# Using shallow learning algorithms from ManufacturingNet
##### To know more about ManufacturingNet please visit: http://manufacturingnet.io/

In [2]:
import ManufacturingNet
import numpy as np

First we import manufacturingnet. We can use this to experiment with several shallow learning models.

It is important to note that all the dependencies of the package must also be installed in your environment. 

##### Now the dataset first needs to be downloaded. The dataset class can be used where different types of datasets have been curated and only two lines of code need to be run to download the data.

In [3]:
from ManufacturingNet import datasets

In [4]:
datasets.ThreeDPrintingData()

Downloading...
From: https://drive.google.com/uc?id=1VhZcOgNOEw_Sciuww25XZdIuaqO90Nkj
To: /home/cmu/ManufacturingNet/tutorials/ThreeDPrintingData.zip
100%|██████████| 928/928 [00:00<00:00, 2.50MB/s]


Alright! Now the dataset desired should be downloaded and present in the working directory.

The 3D Printing dataset consists of several continuous and discrete parameters. We can perform classification or regression depending on what the desired output attribute is. We perform classification by predicting the material used based on the input and measured parameters. We can then perform regression on possibly a different attribute in the data.


### Loading the dataset
Here, we can use the pandas library to read and import the data, since there are categorial attributes. If pandas is not installed in your environment, here is a useful reference : https://pandas.pydata.org/docs/getting_started/index.html

In [5]:
import pandas as pd

In [6]:
data = pd.read_csv("3D_printing_dataset/data.csv", sep = ",")

We then discretize the categorical attributes - infill pattern and material. 

In [8]:
data.material = [0 if each == "abs" else 1 for each in data.material]
# abs = 0, pla = 1

data.infill_pattern = [0 if each == "grid" else 1 for each in data.infill_pattern]
# grid = 0, honeycomb = 1

### Classification

For classification, we need the input data and an output variable to be predicted. 
We then separate our x and y values from the pandas dataframe. The value we want to predict is the "material", and our input data will be all the columns except "material".

In [9]:
y_data = data.material.values
x_data = data.drop(["material"],axis=1).values


We first get a birds-eye view of how the data can perform with some default classifiers. The metrics we use to measure the performance of these classifiers with some default values are Accuracy, 5-Fold cross validation, and the time. 

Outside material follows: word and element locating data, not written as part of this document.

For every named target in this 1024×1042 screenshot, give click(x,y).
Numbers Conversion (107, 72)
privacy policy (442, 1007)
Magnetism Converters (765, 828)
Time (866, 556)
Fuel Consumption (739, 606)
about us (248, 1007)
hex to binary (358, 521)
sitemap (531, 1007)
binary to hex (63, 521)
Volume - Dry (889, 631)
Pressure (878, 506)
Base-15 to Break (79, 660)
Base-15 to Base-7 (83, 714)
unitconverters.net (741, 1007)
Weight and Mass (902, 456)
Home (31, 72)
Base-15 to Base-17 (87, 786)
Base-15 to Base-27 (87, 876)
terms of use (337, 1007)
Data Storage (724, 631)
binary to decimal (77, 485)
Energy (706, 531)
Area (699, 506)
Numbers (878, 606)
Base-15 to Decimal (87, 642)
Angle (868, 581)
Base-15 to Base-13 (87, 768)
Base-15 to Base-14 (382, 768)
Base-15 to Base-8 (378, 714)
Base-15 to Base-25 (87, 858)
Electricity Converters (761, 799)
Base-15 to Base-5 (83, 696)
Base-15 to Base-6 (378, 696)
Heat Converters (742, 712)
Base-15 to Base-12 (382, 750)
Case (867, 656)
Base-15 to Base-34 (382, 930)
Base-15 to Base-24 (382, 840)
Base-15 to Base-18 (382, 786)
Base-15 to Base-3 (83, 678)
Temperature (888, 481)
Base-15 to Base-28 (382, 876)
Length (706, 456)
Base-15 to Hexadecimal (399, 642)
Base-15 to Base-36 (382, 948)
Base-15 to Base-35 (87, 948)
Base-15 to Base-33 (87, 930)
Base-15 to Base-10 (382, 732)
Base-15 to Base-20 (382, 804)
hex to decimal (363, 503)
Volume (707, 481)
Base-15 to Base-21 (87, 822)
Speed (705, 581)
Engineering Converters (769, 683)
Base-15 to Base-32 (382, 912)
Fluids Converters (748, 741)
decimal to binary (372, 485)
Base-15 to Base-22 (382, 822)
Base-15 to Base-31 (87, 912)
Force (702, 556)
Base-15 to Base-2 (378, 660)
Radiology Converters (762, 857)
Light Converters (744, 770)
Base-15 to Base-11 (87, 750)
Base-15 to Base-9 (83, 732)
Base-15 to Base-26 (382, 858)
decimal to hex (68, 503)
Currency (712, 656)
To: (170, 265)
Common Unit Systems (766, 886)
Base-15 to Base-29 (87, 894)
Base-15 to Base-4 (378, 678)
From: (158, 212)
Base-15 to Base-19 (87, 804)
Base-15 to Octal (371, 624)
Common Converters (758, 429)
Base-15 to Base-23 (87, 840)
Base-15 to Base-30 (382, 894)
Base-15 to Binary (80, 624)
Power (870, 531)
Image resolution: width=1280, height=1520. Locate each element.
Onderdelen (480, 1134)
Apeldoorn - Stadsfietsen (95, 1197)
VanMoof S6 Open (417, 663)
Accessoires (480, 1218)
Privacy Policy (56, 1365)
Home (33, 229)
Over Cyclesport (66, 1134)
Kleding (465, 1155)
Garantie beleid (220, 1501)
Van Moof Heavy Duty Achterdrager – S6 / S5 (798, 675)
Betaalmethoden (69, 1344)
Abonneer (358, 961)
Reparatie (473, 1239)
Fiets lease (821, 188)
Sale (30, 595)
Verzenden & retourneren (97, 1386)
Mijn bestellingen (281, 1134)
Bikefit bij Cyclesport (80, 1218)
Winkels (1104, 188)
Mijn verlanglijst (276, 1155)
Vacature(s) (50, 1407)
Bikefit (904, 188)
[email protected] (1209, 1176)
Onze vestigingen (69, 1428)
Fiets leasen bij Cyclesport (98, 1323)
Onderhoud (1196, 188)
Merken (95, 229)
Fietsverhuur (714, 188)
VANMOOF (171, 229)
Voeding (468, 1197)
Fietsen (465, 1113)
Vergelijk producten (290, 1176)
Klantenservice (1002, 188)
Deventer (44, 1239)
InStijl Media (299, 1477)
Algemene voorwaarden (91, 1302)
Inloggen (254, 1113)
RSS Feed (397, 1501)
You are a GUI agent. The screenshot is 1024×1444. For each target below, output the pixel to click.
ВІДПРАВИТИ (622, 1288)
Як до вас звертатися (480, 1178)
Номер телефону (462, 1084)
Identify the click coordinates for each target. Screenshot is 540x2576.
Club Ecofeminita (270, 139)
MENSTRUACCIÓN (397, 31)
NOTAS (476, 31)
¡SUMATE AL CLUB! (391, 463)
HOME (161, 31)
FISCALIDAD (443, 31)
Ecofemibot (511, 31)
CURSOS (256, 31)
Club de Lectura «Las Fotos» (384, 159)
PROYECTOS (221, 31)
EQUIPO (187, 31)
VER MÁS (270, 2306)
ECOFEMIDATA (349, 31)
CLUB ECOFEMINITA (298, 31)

This will allow users to get a glance of how possible classifiers can perform on their data.

In [10]:
from ManufacturingNet.models import AllClassificationModels

In [None]:
all_models = AllClassificationModels(x_data, y_data)
all_models.run()

If the user wants to modify a particular classifier more specifically, they are free to choose the classifier they want and pass the data to that.

The user can either choose to persist with the default parameters displayed or can customize the parameters according to their requirements.

In [None]:
from ManufacturingNet.models import RandomForest

rf_model = RandomForest(x_data, y_data)

rf_model.run_classifier()

### Regression

For regression, we need the input data and an output value to be obtained. 
We then separate our x and y values from the pandas dataframe. In this example, the value we want to output is the "roughness", and our input data will be all the columns except "roughness".

In [13]:
y_data_lin = data.roughness.values
x_data_lin = data.drop(["roughness"],axis=1).values

We first get a birds-eye view of how the data can perform with some default regression models. The metrics we use to measure the performance of these regression models with some default parameters are R-2 score and the time taken to run the algorithm. 

This will allow users to get a glance of how possible regression models can perform on their data.

In [None]:
from ManufacturingNet.models import AllRegressionModels

models_reg = AllRegressionModels(x_data_lin, y_data_lin)
models_reg.run()

If the user wants to modify a particular regression model more specifically, they are free to choose the model they want and pass the data to that.

The user can either choose to persist with the default parameters displayed or can customize the parameters according to their requirements.

In [None]:
from ManufacturingNet.models import LinRegression as LinReg


model_lin = LinReg(x_data_lin, y_data_lin)
model_lin.run()

print("MSE:", model_lin.get_mean_squared_error())
print("R2:", model_lin.get_r2_score())
print("R:", model_lin.get_r_score())

This is how we can use ManufacturingNet to accomplish classification and regression tasks. 
We can first obtain a birds-eye view of the performance of all the models that can be used with our data. If we want to modify  a particular model specifically for our data, we can customize the parameters for the model of our choice.